Valido per tutte le fasce: prima, seconda e terza

La disposizione riguarda tutte le fasce territoriali e di istituto: prima, seconda e terza. La circolare precisa che la semplice mancanza di risposta alla convocazione – ad esempio via mail – è considerata una rinuncia implicita, ma in nessun caso si applicano provvedimenti disciplinari. Nemmeno nei casi di mancata presa di servizio o rifiuto della proposta di incarico.

Questo principio è stato confermato anche da fonti giuridiche del settore scuola, che sottolineano come non ricorrano, in questi casi, le condizioni previste dall’articolo 3 del D.M. n. 430/2000 per l’applicazione delle sanzioni di cui all’articolo 7 dello stesso regolamento.

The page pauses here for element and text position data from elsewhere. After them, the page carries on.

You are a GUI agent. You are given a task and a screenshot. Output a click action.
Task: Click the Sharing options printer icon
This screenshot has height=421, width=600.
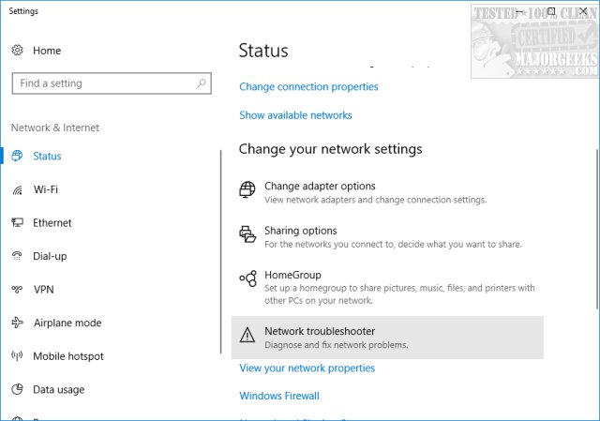[248, 235]
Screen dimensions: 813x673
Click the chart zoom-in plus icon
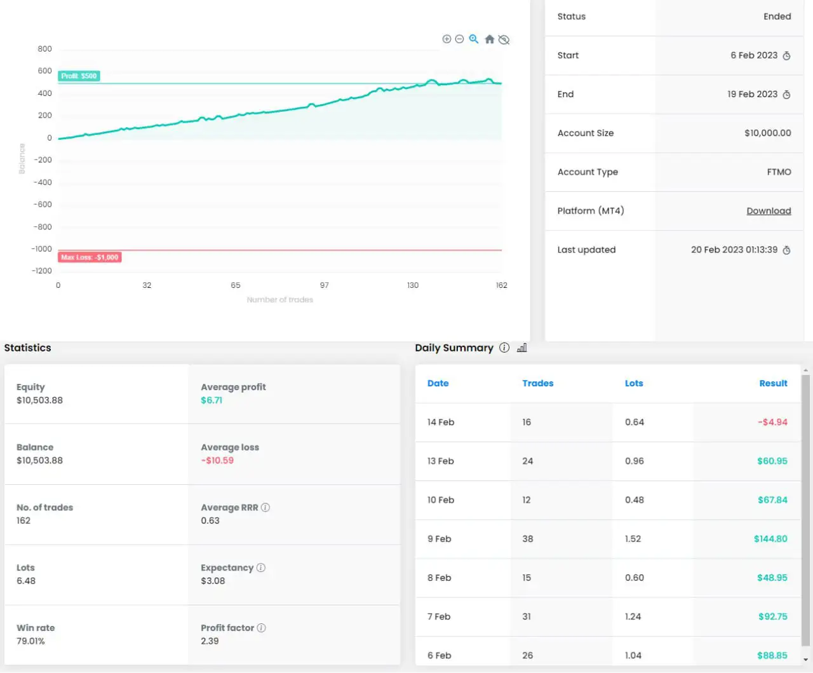click(x=447, y=39)
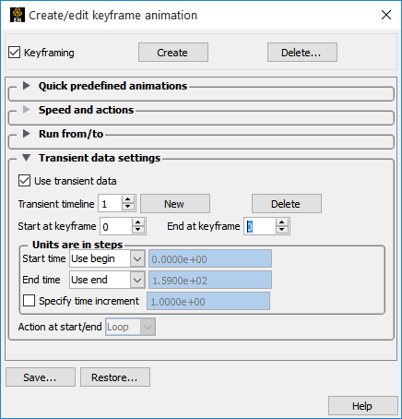Click the End at keyframe input field
The width and height of the screenshot is (402, 419).
(x=260, y=226)
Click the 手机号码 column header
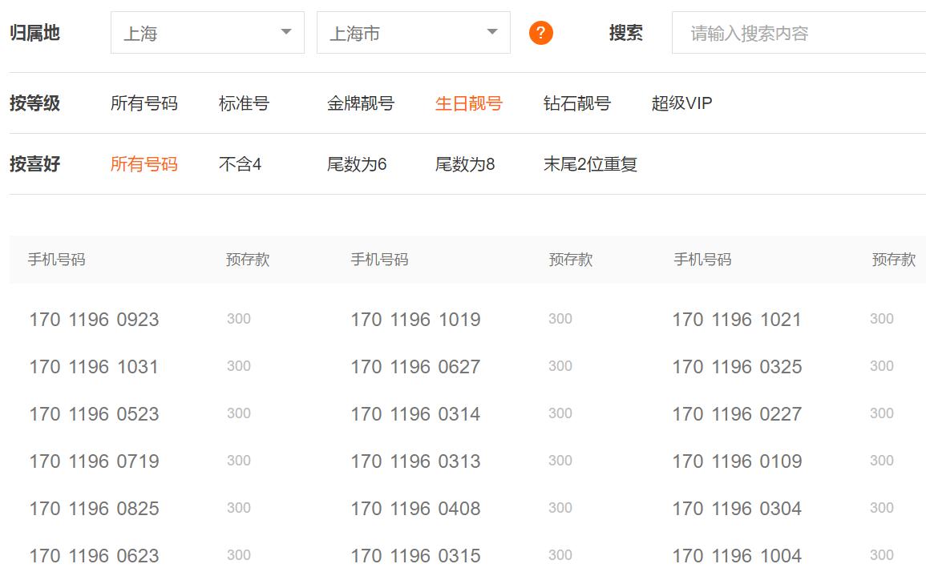Viewport: 926px width, 572px height. tap(53, 259)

Supplenze ATA: Differenze per fasce e deroghe normative

Sebbene la regola generale sia chiara, è bene fare delle precisazioni. Fonti del settore rilevano che:

  • Nella terza fascia, la rinuncia a una supplenza (proroga, conferma o proposta) non comporta alcuna penalità: l’aspirante rimane inserito nella graduatoria e potrà essere convocato successivamente.
  • In prima e seconda fascia, alcune normative specifiche prevedono che un rifiuto ingiustificato di incarico possa impedire nuove assegnazioni nella stessa graduatoria per l’anno scolastico in corso, anche se in certi contesti la circolare ministeriale ha escluso l’applicazione automatica dell’esclusione.

In altre parole: la circolare attuale chiarisce che, per l’anno 2025/26, non si applicheranno le sanzioni previste in passato nei casi di rinuncia o mancata presa di servizio.

Cosa significa “non rispondere = rinuncia”

Quando una scuola invia una convocazione tramite email o PEC per una supplenza ATA, solitamente indica un termine entro cui bisogna rispondere. Se il candidato non risponde entro il termine, il sistema lo considera come formale rinuncia all’incarico. Tuttavia, con la normativa aggiornata, questo non attiva alcuna sanzione.

È importante sottolineare che non rispondere non è obbligatorio e non è penalizzato, ma non accedere all’incarico significa perdere l’opportunità specifica proposta in quel momento.

Supplenze ATA: Vantaggi e rischi della scelta

Questa misura offre maggiore libertà al personale ATA, che potrà valutare le offerte di supplenza senza timori di perdere il diritto a future convocazioni. È utile, ad esempio, nel caso in cui la proposta sia troppo distante geograficamente o incompatibile con altri impegni.

Tuttavia, chi è in prima o seconda fascia dovrà fare attenzione a non accumulare rinunce ingiustificate che, in passato, potevano causare penalizzazioni, anche se per il 2025/26 l’attuale circolare intende evitarle.

Supplenze ATA: Cosa fare se ricevi una convocazione

  1. Verifica contenuto e scadenza della convocazione (email, PEC o altra modalità indicata).
  2. Se accetti, rispondi secondo le istruzioni fornite.
  3. Se non puoi o non vuoi accettare, non è obbligatorio rispondere; il silenzio viene considerato una rinuncia.
  4. Tieni traccia delle comunicazioni e conserva eventuali motivazioni o documentazione utile, nel caso in cui servano giustificazioni in futuro.